La autocracia es un sistema de gobierno en el que todo el poder lo asume una sola persona. Poder absoluto, sin límites ni controles.

El autócrata deviene en despiadado y resentido. Ejerce el poder con desenfreno. Impone un culto a la personalidad y le encanta ser ensalzado y glorificado, acumula halagos y honores.

El autócrata de acá levantó en el Palacio de Carondelet su propio museo, para trascender por los tiempos; y, recopiló decenas de doctorados honoris causa. Vanidoso y petulante decía: “Yo ya no soy yo. Soy todo un pueblo”.

El autócrata erige un Estado omnipotente, que se mezcla con su grandeza. Ahí, no hay ciudadanos sino súbditos, que obedecen al poder. Con todo el poder en sus manos, no conoce ni tiene mínimos éticos. Como jefe absoluto está en la cúspide del poder total; y, arrebatado, hace lo que quiere.
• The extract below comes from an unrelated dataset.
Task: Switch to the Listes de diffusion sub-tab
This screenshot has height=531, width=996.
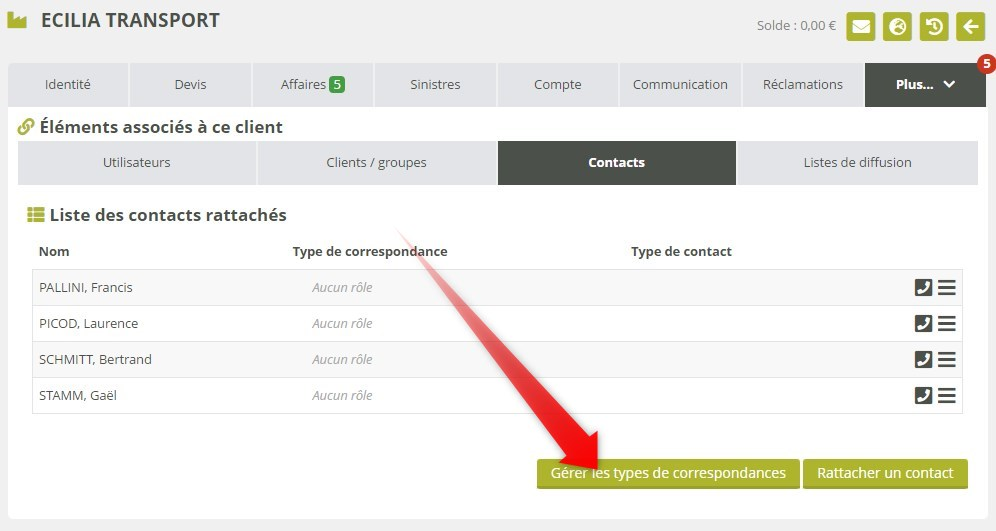Action: [x=857, y=163]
El autócrata es todopoderoso, mandamás y único. No puede admitir nada fuera de su designio. Eso no es posible. La justicia será homogénea porque todos le obedecen, leales a su poder y con deberes de gratitud, para perseguir y sentenciar a sus enemigos.
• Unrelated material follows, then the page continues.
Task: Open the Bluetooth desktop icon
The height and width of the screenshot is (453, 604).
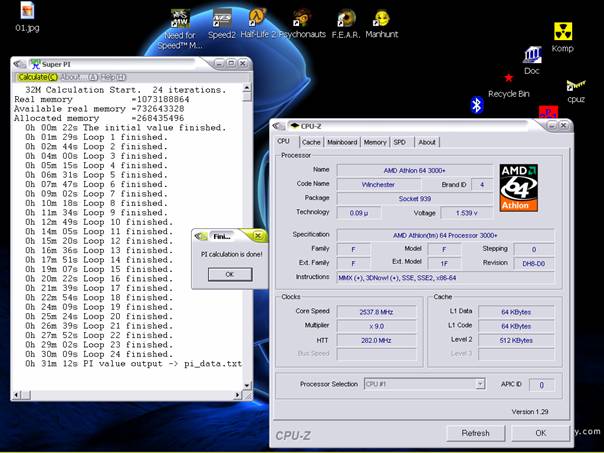Action: point(477,104)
Es maniqueo: sus seguidores y obedientes son confiables. Los “otros”, enemigos perseguibles. Su política es absoluta. Conjuga el odio y el resentimiento. La política del amigo/enemigo. Detesta al que piense de otro modo. Son los “sufridores”, de quienes hay que burlarse y a quienes debe aplastar, humillar y destruir; porque es sarcástico, exaltado y vengativo.
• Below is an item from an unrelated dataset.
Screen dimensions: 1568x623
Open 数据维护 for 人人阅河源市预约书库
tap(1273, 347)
En la autocracia, Estado y quien manda son una misma cosa (El Estado soy yo). Impone el orden y la cohesión. La uniformidad en el pensamiento. Siempre prevalece su única voluntad. No dialoga ni persuade. Impone. Nunca duda ni se equivoca porque se considera infalible. Todo el poder está a sus órdenes y el resto obedece. Su voluntad es superior y suprema. Incuestionable. Inapelable.

Como sostiene el Tribunal Penal de la Corte Nacional, no tuvimos un presidente sino un autócrata, que usó y abusó del poder despótico, despreciando la pluralidad e ignorando la dignidad humana. (O)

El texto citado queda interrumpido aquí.